A large fraction of sdB stars are found in close binaries with white dwarf or very low-mass main sequence companions, which must have gone through a commonenvelope phase of evolution. Because the binaries are detached they provide a clean-cut laboratory to study this important but yet purely understood phase of stellar evolution.

Substellar companions to sdB stars have also been found. For HW Vir systems the companion mass distribution extends from the stellar into the brown dwarf regime. A giant planet to the acoustic-mode pulsator V391 Peg was the first discovery of a planet that survived the red giant evolution of its host star. Evidence for Earth-size planets to two pulsating sdB stars have been reported and circumbinary giant planets or brown dwarfs have been found around HW Vir systems from eclipse timings. The high incidence of circumbinary substellar objects suggests that most of the planets are formed from the remaining common-envelope material (second generation planets).
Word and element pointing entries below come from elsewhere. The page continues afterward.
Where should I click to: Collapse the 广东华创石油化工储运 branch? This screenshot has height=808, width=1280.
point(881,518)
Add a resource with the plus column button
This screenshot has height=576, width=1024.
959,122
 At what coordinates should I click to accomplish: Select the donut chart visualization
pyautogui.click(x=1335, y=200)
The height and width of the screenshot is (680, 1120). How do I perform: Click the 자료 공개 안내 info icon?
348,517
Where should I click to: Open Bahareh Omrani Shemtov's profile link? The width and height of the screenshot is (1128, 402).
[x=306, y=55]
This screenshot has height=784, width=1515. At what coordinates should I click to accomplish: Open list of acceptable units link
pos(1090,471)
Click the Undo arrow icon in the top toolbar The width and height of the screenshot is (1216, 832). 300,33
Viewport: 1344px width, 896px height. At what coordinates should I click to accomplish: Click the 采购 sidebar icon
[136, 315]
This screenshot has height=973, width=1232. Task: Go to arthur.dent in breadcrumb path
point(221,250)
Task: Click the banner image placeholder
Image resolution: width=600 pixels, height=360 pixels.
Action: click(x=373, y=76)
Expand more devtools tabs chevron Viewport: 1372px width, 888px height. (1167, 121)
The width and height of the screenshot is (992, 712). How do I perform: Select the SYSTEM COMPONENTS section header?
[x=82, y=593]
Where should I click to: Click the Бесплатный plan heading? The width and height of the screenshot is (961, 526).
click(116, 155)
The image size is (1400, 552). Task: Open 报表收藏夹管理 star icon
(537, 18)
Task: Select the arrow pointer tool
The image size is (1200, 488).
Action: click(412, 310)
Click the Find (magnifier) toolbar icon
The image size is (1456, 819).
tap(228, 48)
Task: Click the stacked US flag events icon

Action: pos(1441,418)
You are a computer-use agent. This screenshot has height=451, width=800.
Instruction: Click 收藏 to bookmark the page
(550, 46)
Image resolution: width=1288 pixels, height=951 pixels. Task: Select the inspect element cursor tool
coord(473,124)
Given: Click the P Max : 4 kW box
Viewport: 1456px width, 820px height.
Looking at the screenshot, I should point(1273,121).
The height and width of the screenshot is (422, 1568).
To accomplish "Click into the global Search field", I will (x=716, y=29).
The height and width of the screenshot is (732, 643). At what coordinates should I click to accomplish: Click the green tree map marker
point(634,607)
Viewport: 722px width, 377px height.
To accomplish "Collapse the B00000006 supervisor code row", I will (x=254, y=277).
Several types of pulsating star have been discovered among hot subdwarf stars, the most common are the gravity-mode sdB pulsators (V1093 Her) and their hotter siblings, the p-mode pulsating V361 Hya stars. Another class of multi-periodic pulsating hot subdwarfs has been found in the globular cluster ω Cen that is unmatched by any field star. Asteroseismology has advanced enormously thanks to the recent space data and allowed stellar rotation rates to be determined, the interior structure of gravity-mode pulsators to be probed and stellar ages to be estimated. 

The masses of hot subdwarf stars, both single or in binaries, are the key to understand the stars’ evolution. A few pulsating sdB stars in eclipsing binaries have been found that allow both techniques to be applied for mass determination. The results, though few, are in good agreement with predictions from binary population synthesis calculations. 

New classes of binaries, hosting so-called extremely low mass (ELM) white dwarfs (M<0.3 M⊙), have recently been discovered, filling a gap in the mosaic of binary stellar evolution. Like most sdB stars the ELM white dwarfs are the stripped cores of red giants, the known companions are either white dwarfs, neutron stars (pulsars) or F- or A-type main sequence stars (”EL CVn” stars).